Contactado pela Lusa, o presidente da Associação Nacional dos Administradores Hospitalares (ANAH), Alexandre Lourenço, defende que o grau de centralização das despesas actualmente existente, além das dificuldades provocadas pelas restrições de tesouraria, prejudica a inovação nos hospitais.

"O relatório veio de certa forma expressar o sentimento do sector, sobretudo no que se relaciona com a restrição de tesouraria nos hospitais e com o adiamento administrativo da despesa, dada a política de gestão administrativa do Ministério das Finanças", afirmou Alexandre Lourenço.

O documento do OPSS diz que o quotidiano dos hospitais é marcado pela ameaça de necessidade de injecção de dinheiro e que há nas unidades do Serviço Nacional de Saúde falta de liquidez e um aumento do "stock" da dívida a fornecedores, o que tem "conduzido à prática de entregas de verbas a título extraordinário aos hospitais".

Alexandre Lourenço considerou que a centralização da despesa condiciona também o desenvolvimento do Serviço Nacional de Saúde, que se faz "de forma descentralizada e pela inovação realizada pelos profissionais de saúde em cada ponto da rede" e que, depois, as boas práticas são "disseminadas pelas organizações".

Só assim se consegue "uma mudança estrutural no sistema", defendeu o presidente da APAH, dando o exemplo do que aconteceu com a cirurgia de ambulatório. "Quando temos uma centralização demasiado elevada, dificilmente o sector consegue desenvolver-se e criamos um mau estar generalizado entre os profissionais e isto leva a uma deterioração da qualidade de serviço", acrescentou.

Alexandre Lourenço apontou ainda outro ponto destacado no relatório, como a questão das 35 horas, frisando que o relatório "destaca claramente que esta matéria não ficou resolvida com a contratação de pessoas".

"Hoje, nos hospitais, temos menos recursos do que teríamos em 2016 em termos de disponibilidade de profissionais.
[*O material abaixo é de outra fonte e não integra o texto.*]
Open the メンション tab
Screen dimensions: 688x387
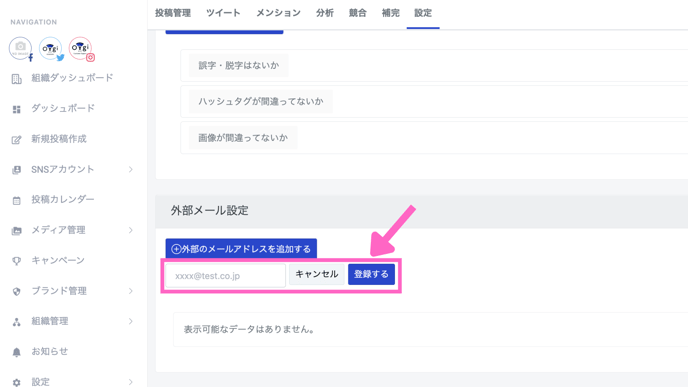coord(278,13)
Além disso, grande parte das contratações realizadas na área médica são feitas a prestações de serviços, algo que também é contrário à própria lei do Serviço nacional de Saúde e que não leva a uma prestação de actos de saúde com elevada qualidade", explicou.

Outra matéria sublinhada pelo presidente da APAH, que é igualmente destacada no relatório, é a dependência política nas nomeações dos gestores hospitalares e a falta de profissionalização e avaliação destes gestores.
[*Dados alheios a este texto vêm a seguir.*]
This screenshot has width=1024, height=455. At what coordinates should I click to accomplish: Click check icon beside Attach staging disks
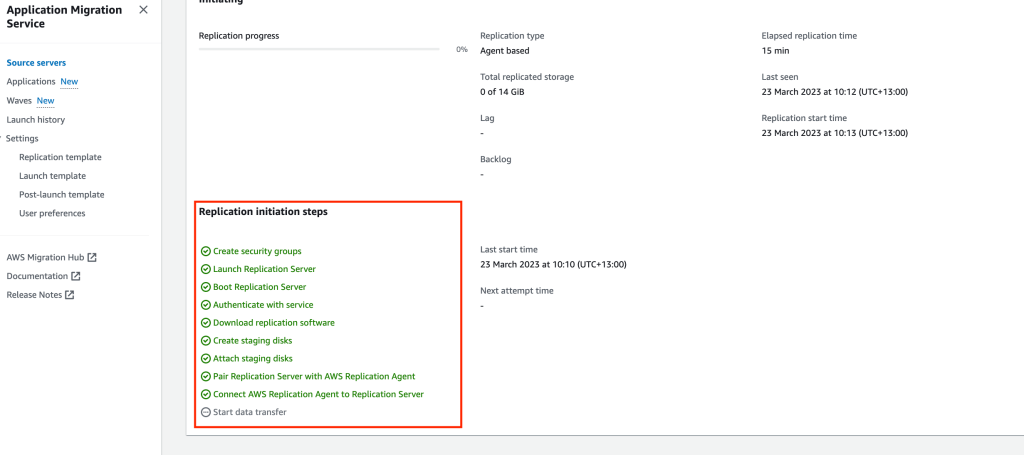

"Existe uma grande dependência política dos conselhos de administração. É algo para que temos vindo a alertar. O sistema de saúde só se desenvolve quando tiver gestores capacitados e com competência e gestores que também sejam avaliados de forma transparente" afirmou o responsável, sublinhando que a APAH tem vindo a insistir na necessidade de "mecanismos de avaliação da gestão".

"Isto não está actualmente garantido. Há uma elevada dependência de confiança política e nós precisamos de gestores profissionais que criem condições para os profissionais de saúde melhorarem a prestação de cuidados", concluiu. 

Os autores do relatório, recorde-se, qualificam a avaliação de desempenho das administrações dos hospitais como um "imperativo fundamental" que tem sido "sistematicamente descurado".

"A avaliação do desempenho dos membros do conselho de administração, apesar da intenção política, parece não ter avançado. A avaliação é fundamental para consolidar e aprofundar a fiabilidade do sistema de selecção dos membros do conselho de administração, a garantia da eficiência das políticas públicas e a prossecução dos objetivos traçados, e a prestação de contas/responsabilização pelos resultados dos gestores públicos", refere o relatório.